A antologia publicada no Brasil, numa prestigiada editora, é uma excelente introdução à sua poesia. A selecção de poemas feita pelo poeta Floriano Martins consegue relevar os pontos mais luminosos de uma obra que se vem solidificando desde um primeiro livro (Cio), editado ainda em 1955. A ausência de fontes bibliográficas – sendo estranha como opção editorial – consegue, descontextualizando os poemas, mostrar esse movimento de sedimentação e progressão, sugerindo ao leitor quanto há de coerente na produção de um autor com mais de cinquenta anos de Poesia. Entre os textos aí vindos a lume, apresenta-se com uma força assinalável o conjunto de poemas (inéditos?) sobre vários elementos materiais (“vegetais”, “peles e couros”, “metais”, “madeira” e “têxteis” – pp. 59 a 67), ajudando-nos a compreender toda a sua poética que, partindo do concreto da existência (mas sabendo que “nem concreto nem abstracto são propriamente poesia” (V. Nemésio)), o interpreta e transfigura.

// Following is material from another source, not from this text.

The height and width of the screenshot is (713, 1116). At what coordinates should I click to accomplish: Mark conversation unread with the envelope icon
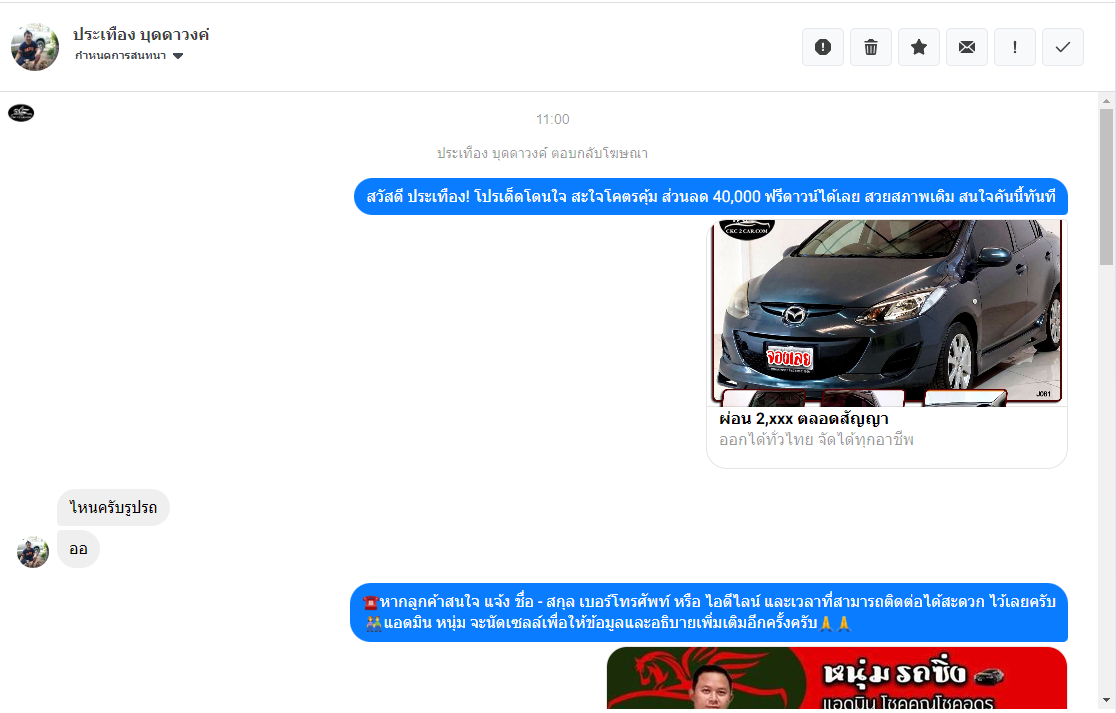pos(966,47)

Um dos paradigmas críticos que mais dominou (ou domina) o meio literário português, sobretudo o académico, é o do afastamento entre a produção literária de um autor e a sua biografia. Válida em vários aspectos, mas errada e cega noutros, esta postura perante os vários géneros da Arte verbal afasta das suas abordagens um conjunto apreciável de textos (poéticos e de outra índole) que, não sendo propriamente autobiográficos (na medida em que lhes falta um pacto nesse sentido entre o leitor e o autor), não dispensam na sua estrutura semântica algumas dimensões que só serão completamente entendidas quando confrontadas com o percurso existencial de quem as produziu. Em Gloria victis (“não-poemas”, numa leitura sui generis de Alberto Caeiro e/ou de Nicanor Parra, dessacralizando a poesia, e valorizando-a, ao colocá-la no mesmo patamar das outras actividades humanas) dificilmente conseguiremos esquecer o ser empírico existente por detrás do ser textual. Num impressionismo que nos mostra a realidade interior e exterior, própria ou envolvente, e o pensamento de um protagonista que não hesita desnudar-se na sua fragilidade biológica e etária, lemos uma espécie de diário reflexivo em verso branco, decassilábico, a trazer-nos à memória as narrativas greco-romanas, vertidas num estilo melodioso, mas nunca etéreo. Poesia do quotidiano? Também. Mas a anos, a séculos-luz do neo-naturalismo charro que por aí abunda entre alguma malta nova e outra menos nova que o gostaria de ser. Para isto confirmarmos, bastará lermos e relermos o mais comovente poema do livro: “Há mais de cinquenta anos – para o Chambel” (pp. 27-34).